November 13, 2017
by Lydia Lutz, Intern, ILS student
It seems like Thanksgiving will be here in the blink of an eye. Several thoughts may linger in your head this November: How hard should I really study for my finals? When should I start Christmas shopping? Can I bring out my winter wardrobe now? How can I participate in Native American Heritage Month? Probably the loudest thought is in regards to your Thanksgiving dinner: What will I eat?
Personally, one of my all-time favorite dishes at Thanksgiving were my Mamaw’s pies. She made the best pies (pumpkin, pecan, apple, cherry, coconut, etc.). Whilst pining for one of her pies, I came across an article about American food culture from 1866. The article is called “Concerning Restaurants,” and it appears in Harper’s New Monthly Magazine, Vol. 32.
The author of the article, C. W. Gesner, mainly wished to discuss the restaurant scene in New York during the year 1866. Before discussing the latest roast beef trend, however, Gesner proceeds to rant about the American diet, specifically pies. Here are some things the author had to say:
We cry for pie when we are infants. Pie in countless varieties, waits upon us through life. Pie kills us finally…How can a person with a pound of green apples and fat dough in his stomach feel at ease? (Gesner, 1866, p. 592).
Gesner also comments that Americans are “the most unwholesome feeders in the world” (p. 591). Naturally, it isn’t news that America’s obesity rates have only increased, and it also isn’t news that the stereotypical family has Thanksgiving dinners that encourage overeating.
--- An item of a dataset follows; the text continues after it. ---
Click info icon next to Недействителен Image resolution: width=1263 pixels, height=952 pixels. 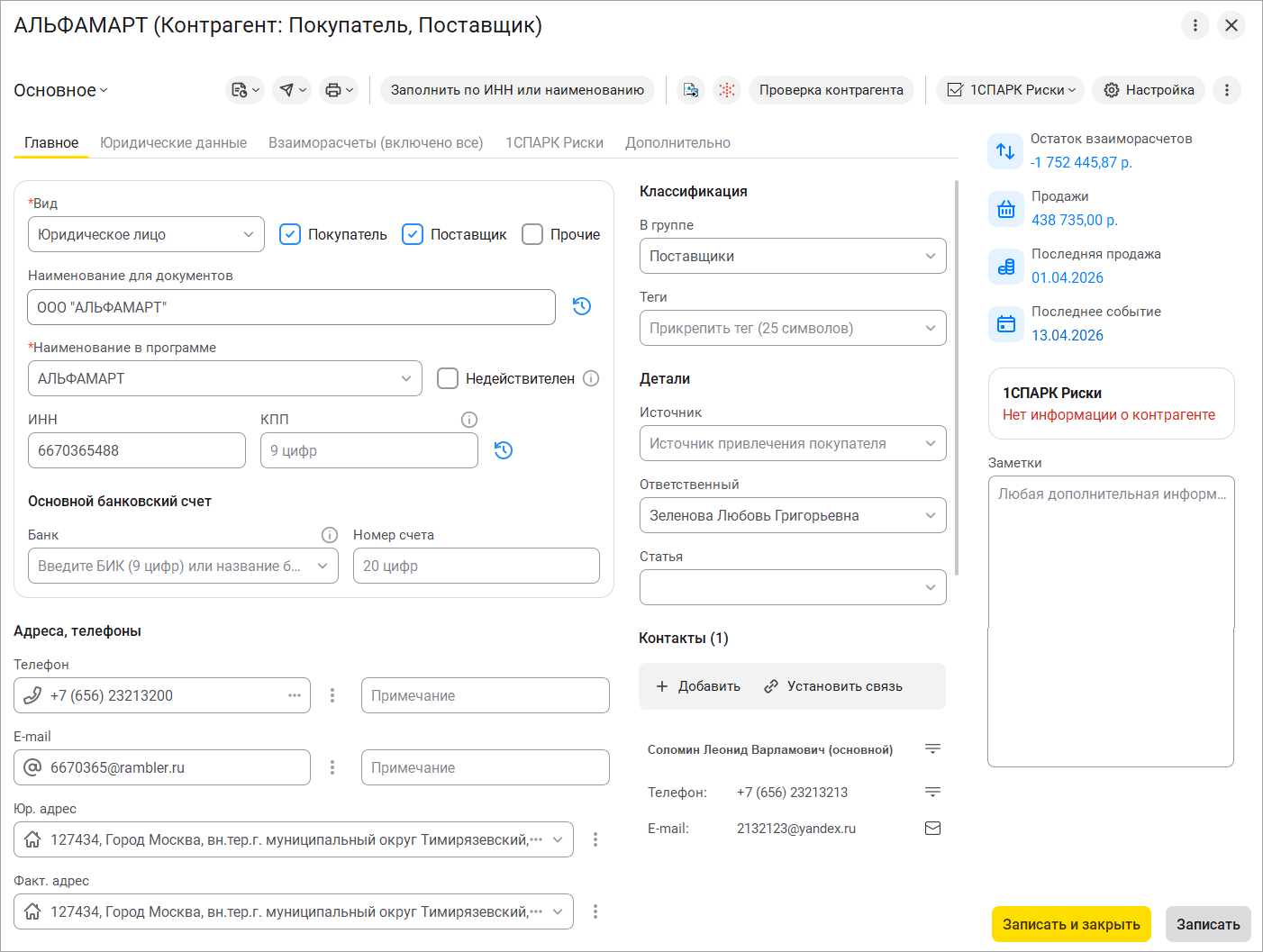591,378
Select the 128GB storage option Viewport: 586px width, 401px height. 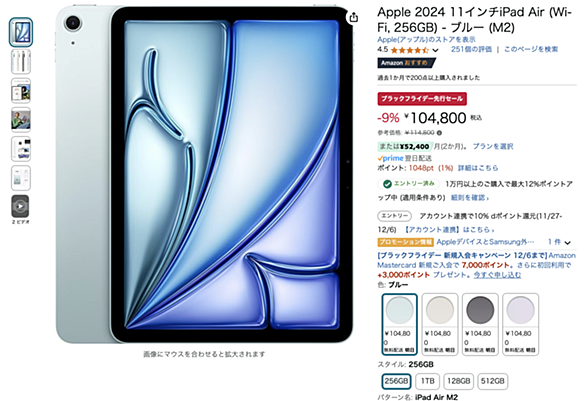pyautogui.click(x=459, y=381)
What is interesting is how the media makes this out to be a new trend in our society, but I digress.
It is not my intention to make a big deal about our society’s diet trends. I simply thought it a hilarious coincidence to find an article about how abhorrent pies are this close to Thanksgiving. I am not asking you to give up pies in any way, shape, or form. In fact, I hope that you are able to indulge in pie of your choosing this year, whether it be fruity, meaty, fatty, healthy, or even gluten-free…just don’t eat too much.
Gesner, C.W. (1866, April). Concerning Restaurants in Harper’s New Monthly Magazine, 32, 591-593. New York: Harper and Brothers.